◆ Exercise aim:
Select, from the data, each line where "inside" occurs.

━━━━━ Source data ━━━━━

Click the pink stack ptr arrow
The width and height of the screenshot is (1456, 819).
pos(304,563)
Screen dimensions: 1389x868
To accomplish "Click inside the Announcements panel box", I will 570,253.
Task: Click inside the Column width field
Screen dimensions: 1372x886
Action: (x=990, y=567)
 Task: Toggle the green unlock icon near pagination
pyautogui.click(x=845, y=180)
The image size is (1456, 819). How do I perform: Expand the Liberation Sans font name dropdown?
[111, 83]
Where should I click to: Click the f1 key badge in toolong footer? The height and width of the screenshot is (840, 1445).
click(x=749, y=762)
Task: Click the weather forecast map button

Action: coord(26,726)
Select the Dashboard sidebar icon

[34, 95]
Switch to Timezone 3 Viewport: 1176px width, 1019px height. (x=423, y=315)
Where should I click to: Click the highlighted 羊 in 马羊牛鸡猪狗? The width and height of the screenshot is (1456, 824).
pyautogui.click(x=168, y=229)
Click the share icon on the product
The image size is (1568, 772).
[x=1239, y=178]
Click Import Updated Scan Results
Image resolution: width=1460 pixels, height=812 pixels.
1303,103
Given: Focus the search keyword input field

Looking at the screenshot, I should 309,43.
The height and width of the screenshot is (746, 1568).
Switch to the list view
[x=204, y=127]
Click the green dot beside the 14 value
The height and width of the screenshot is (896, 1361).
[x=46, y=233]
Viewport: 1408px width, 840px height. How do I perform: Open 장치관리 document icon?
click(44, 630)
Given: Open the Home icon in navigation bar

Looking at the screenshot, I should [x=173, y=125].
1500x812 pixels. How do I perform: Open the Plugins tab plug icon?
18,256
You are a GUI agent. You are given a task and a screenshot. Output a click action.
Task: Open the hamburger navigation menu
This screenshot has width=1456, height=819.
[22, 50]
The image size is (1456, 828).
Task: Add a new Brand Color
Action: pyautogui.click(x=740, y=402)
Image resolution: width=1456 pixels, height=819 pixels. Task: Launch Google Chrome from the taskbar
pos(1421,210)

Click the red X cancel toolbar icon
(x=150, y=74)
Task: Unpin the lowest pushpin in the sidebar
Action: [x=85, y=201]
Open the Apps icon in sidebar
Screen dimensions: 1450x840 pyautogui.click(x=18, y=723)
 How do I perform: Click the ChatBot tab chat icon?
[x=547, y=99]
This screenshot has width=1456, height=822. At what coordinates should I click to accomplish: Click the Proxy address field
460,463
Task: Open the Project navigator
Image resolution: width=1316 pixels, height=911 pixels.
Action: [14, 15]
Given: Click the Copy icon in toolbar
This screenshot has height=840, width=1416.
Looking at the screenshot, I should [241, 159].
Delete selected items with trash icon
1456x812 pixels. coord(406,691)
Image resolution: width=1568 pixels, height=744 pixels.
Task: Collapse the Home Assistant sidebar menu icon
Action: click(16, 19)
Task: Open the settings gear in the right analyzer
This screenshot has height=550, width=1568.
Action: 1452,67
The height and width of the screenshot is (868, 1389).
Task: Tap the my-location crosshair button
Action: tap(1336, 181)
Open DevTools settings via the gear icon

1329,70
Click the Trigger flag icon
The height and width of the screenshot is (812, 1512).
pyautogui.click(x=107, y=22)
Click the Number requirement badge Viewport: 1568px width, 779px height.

━━━━━

◆ Solution to this problem:
To accomplish "Click inside the Announcements panel box", I will 570,253.
Task: Click inside the Column width field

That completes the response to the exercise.